-- BEGIN Text block --

Within London in general, the top 5 vulnerable locations are:

  1. Transport hubs and stations.

  2. Crowded places / rush hour

  3. ATM and cash machine locations

  4. Cafés, restaurants, pubs and clubs.

  5. Schools, colleges and universities

Met Police: Top 5 Most Vulnerable Locations

Here's a map showing which areas of London have the most crime, where

areas are colour coded according to how their crime rates compare to the average for London. This is done using standard deviations - a statistical measure used here to calculate how close to the London average an area's crime rate is.

crime map of London

Met Police: maps.met.police.uk (interactive map)

You can change the settings on that map to show the kind of crime you're most concerned about - e.g. if you're a tourist it's likely to be personal robbery and 'violence against the person' (i.e. violence).

You'll find that Westminster generally has the highest crime rate because it's the main tourist and nightlife district and so has the highest ratio of visitors to residents (the City of London, which is the financial district and also contains a number of major tourist attractions, is not included in these numbers).

Here's how you can avoid being a victim of crime in London:

Prepare and consider your travel arrangements carefully and ensure someone knows where you are going, who you are with and when you might be home.

Look as assertive as you can, walk with confidence and be aware of your surroundings and who is around you.

-- END Text block --

Exercise instructions — Return the stretch of the London crime text from "Met Police: Top" through "person' (i.e. violence).", copied word for word.

-- BEGIN Material shown --

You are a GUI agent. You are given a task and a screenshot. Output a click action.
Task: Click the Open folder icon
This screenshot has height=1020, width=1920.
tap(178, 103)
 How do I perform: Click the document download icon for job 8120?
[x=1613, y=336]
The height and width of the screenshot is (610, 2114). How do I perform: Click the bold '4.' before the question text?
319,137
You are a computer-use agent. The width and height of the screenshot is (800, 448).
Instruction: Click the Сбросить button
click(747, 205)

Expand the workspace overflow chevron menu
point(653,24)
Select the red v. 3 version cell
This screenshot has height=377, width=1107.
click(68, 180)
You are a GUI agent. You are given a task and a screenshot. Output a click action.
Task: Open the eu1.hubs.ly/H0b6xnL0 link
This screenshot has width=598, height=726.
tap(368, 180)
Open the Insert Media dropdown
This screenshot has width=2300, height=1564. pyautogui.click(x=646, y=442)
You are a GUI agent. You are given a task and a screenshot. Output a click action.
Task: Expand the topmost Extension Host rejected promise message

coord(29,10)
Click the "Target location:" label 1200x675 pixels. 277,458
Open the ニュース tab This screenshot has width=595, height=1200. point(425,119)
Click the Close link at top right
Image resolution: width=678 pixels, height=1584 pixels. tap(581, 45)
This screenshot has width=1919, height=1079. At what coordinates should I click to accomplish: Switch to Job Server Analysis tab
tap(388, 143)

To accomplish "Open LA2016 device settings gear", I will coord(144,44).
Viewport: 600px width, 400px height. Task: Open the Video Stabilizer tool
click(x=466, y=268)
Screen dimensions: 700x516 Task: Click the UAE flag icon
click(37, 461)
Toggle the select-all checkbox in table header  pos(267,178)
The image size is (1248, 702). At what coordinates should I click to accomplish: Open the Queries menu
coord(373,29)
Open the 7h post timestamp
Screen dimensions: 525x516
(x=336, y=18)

-- END Material shown --

Complete response —
Met Police: Top 5 Most Vulnerable Locations

Here's a map showing which areas of London have the most crime, where

areas are colour coded according to how their crime rates compare to the average for London. This is done using standard deviations - a statistical measure used here to calculate how close to the London average an area's crime rate is.

crime map of London

Met Police: maps.met.police.uk (interactive map)

You can change the settings on that map to show the kind of crime you're most concerned about - e.g. if you're a tourist it's likely to be personal robbery and 'violence against the person' (i.e. violence).